■ **Parts of the exercise**
a) In the passage about the 1930 film Lummox, what did Herbert Brenon insist the prop for the torn-up money scene had to be?
b) Write a continuation of the passage about the 1930 film Lummox, starting right after its final line.

Start of Source passage

Lummox is a 1930 American pre-Code sound film directed by Herbert Brenon and starring Winifred Westover. It was released through United Artists, and based on a 1923 novel by Fannie Hurst.

Sound engineer Ed Bernds did not have fond memories of Brenon. "So many of the silent film directors were phonies. I didn't think highly of Herbert Brenon, for instance. He was the old, imperious type of director. Lordly, demanding. There was a scene in Lummox, where Winifred Westover was supposed to be betrayed by Ben Lyon, who has gotten her pregnant. He throws some money down and she takes the money and tears it up with her teeth. Well, Brenon demanded real money! And several takes. The poor propman was going around borrowing money from the crew. It was the Imperial syndrome of silent film directors."

Cast
Winifred Westover – Bertha Oberg
Dorothy Janis – Chita (*billed as Dorothy King)

End of Source passage
Start of Dataset excerpt

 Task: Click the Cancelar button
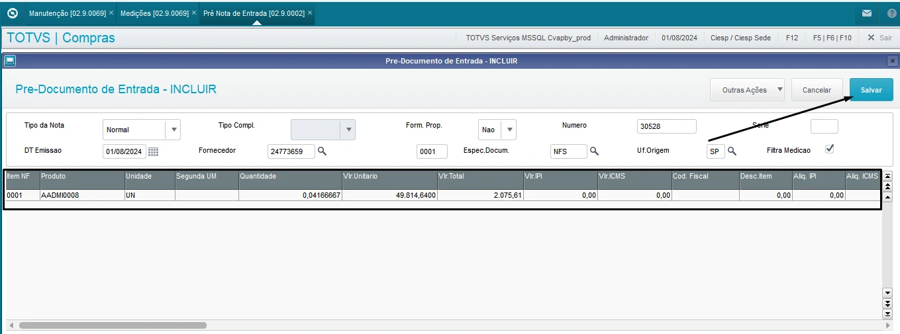(x=817, y=90)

End of Dataset excerpt

■ **Final answers**
a) Real money.

b)
Lydia Yeamans Titus – Annie Wennerberg
Ida Darling – Mrs. Farley
Ben Lyon – Rollo Farley
Myrta Bonillas – Veronica Neidringhous
Cosmo Kyrle Bellew – John Bixby
Anita Bellew – Mrs. John Bixby
Robert Ullman – Paul Bixby
Clara Langsner – Mrs. Wallenstein Sr.
William Collier, Jr. – Wally Wallenstein
Edna Murphy – May Wallenstein
Torben Meyer – Silly Willie
Fannie Bourke – Mrs. McMurtry
Myrtle Stedman – Mrs. Ossetrich
Danny O'Shea – Barney
William Bakewell – Paul Charvet
Sidney Franklin – Mr. Meyerbogen
Dickie Moore – Bit
Billy Seay – Petey

Plot
Berta Osberg, an uneducated Swedish servant, was given the derogatory nickname of Lummox, which means a slow or stupid person. Most people she met criticized her, but Rollo Farley, her employers' son, felt inspired by Berta, and wrote poetry about her, with lines that included "A tower of silence under the sea."

Rollo seduced Berta, and when she discovered she was pregnant, she left her employment without telling anyone of her condition. Her child was given to a wealthy family, and she sometimes learned about him from one of the family's servants. She was told the boy played the piano, and that his parents were sending him to Europe to study music. He was inspired to be a musician because of a concertina Bertha anonymously sent to her son.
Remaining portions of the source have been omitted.